WORK TASK - Go through the records and extract every line with the word "computer".
######
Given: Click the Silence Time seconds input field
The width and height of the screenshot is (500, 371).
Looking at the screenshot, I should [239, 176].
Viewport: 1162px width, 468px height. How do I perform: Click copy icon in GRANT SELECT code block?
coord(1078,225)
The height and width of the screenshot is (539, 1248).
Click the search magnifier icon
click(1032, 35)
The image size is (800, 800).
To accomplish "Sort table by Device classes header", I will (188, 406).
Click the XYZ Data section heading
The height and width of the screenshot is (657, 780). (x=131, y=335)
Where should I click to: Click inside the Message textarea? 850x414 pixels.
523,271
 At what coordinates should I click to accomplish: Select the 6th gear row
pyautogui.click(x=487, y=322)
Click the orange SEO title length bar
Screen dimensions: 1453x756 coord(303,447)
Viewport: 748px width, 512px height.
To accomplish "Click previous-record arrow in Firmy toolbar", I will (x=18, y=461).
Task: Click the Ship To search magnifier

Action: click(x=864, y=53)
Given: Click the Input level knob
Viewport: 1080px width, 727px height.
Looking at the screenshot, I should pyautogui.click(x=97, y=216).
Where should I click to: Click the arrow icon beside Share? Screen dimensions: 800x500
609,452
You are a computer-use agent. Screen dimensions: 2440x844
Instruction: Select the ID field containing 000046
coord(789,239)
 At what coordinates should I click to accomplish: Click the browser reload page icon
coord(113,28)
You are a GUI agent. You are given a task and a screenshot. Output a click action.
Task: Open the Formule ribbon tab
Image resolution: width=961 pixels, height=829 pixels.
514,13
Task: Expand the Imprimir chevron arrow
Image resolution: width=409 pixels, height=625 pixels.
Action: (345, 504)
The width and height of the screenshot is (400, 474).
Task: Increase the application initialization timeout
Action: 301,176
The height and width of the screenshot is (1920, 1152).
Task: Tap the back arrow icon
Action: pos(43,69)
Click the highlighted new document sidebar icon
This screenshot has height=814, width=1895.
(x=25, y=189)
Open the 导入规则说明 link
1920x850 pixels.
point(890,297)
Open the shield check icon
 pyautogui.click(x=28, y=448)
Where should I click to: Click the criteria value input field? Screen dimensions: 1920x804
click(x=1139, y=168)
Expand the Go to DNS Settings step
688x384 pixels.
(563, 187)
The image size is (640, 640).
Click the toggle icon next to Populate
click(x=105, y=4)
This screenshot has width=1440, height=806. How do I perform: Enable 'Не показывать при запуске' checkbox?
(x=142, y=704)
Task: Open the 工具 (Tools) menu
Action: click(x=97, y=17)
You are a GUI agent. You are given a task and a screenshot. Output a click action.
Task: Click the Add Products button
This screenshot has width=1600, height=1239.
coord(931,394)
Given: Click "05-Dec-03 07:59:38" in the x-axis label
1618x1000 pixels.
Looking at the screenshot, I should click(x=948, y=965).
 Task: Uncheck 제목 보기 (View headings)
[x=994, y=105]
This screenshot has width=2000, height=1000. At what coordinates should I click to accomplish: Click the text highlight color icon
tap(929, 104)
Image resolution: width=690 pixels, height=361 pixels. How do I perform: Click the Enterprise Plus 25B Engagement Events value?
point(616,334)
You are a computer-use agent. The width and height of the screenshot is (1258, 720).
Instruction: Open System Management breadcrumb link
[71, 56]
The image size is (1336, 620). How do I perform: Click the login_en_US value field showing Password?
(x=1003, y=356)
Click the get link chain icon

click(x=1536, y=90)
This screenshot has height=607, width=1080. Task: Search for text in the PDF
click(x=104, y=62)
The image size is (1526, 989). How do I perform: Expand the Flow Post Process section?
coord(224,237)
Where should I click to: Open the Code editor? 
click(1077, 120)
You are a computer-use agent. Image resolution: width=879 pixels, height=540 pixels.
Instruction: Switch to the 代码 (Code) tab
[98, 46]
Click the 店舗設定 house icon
######
RESPONSE AREA -
You are a computer-use agent. Screen dimensions: 2440x844
You are a computer-use agent. The width and height of the screenshot is (1258, 720).
You are a computer-use agent. Image resolution: width=879 pixels, height=540 pixels.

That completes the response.